Why isn’t the San Diego State job more appealing? The school has a new 12,000-seat arena, a gorgeous location to lure recruits, no overwhelming academic requirements and a recent history so poor the only way to go is up. After Utah’s Rick Majerus and Gonzaga’s Dan Monson withdrew their names and former St. John’s coach Fran Fraschilla continues to look at other options, the San Diego Union-Tribune lightheartedly pitched . . . Tony Gwynn. Never mind that he isn’t through playing baseball for the Padres or that he hasn’t been around basketball most of the last two decades. Gwynn arrived at San Diego State on a basketball scholarship in 1977 and holds the Aztecs’ career assist records. “If one of those two jobs [San Diego State basketball or baseball coach] is open when I’m finished playing, I wouldn’t hesitate going for it,” Gwynn told the newspaper. . . . The Chicago Tribune reported that the talks between Notre Dame and Majerus ended after Rev. Edward Malloy, the university president, and Rev. E. William Beauchamp, the executive vice president, balked based in part on printed excerpts from Majerus’ recently released book, “My Life On a Napkin,” in which Majerus said it would be hypocritical for him to discipline an athlete for academic fraud because he had cheated as a student at Marquette. Notre Dame would have done better to look closely at the emphasis on academics Majerus has exhibited at Utah than by making a holier-than-thou decision based on the book.

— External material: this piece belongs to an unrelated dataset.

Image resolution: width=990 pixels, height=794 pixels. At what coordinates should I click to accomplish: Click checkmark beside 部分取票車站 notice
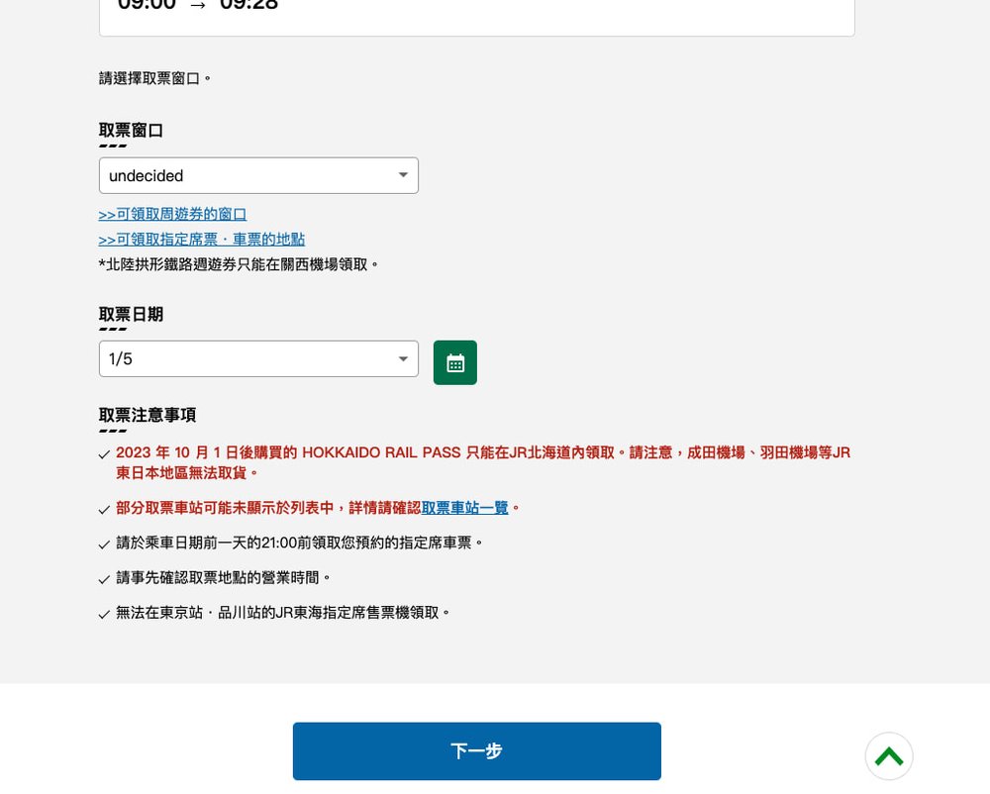click(x=105, y=510)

Xavier’s Skip Prosser becomes the favorite for the Notre Dame job. The risky but potential home-run candidate is Princeton’s Bill Carmody, who has long said he isn’t wedded exclusively to the Princeton system. . . . Temple Coach John Chaney, who has lost a number of people close to him in recent years, including late assistant coach Jim Maloney, failed to reach the Final Four in his fourth attempt last week at age 67. “To think that we didn’t get to the Final Four, I’m still pretty damn proud of this team,” he said, but added you’re never prepared to lose. “You could see death a thousand times, and you’re never prepared for death,” he said. “Athletes should never be prepared to lose.”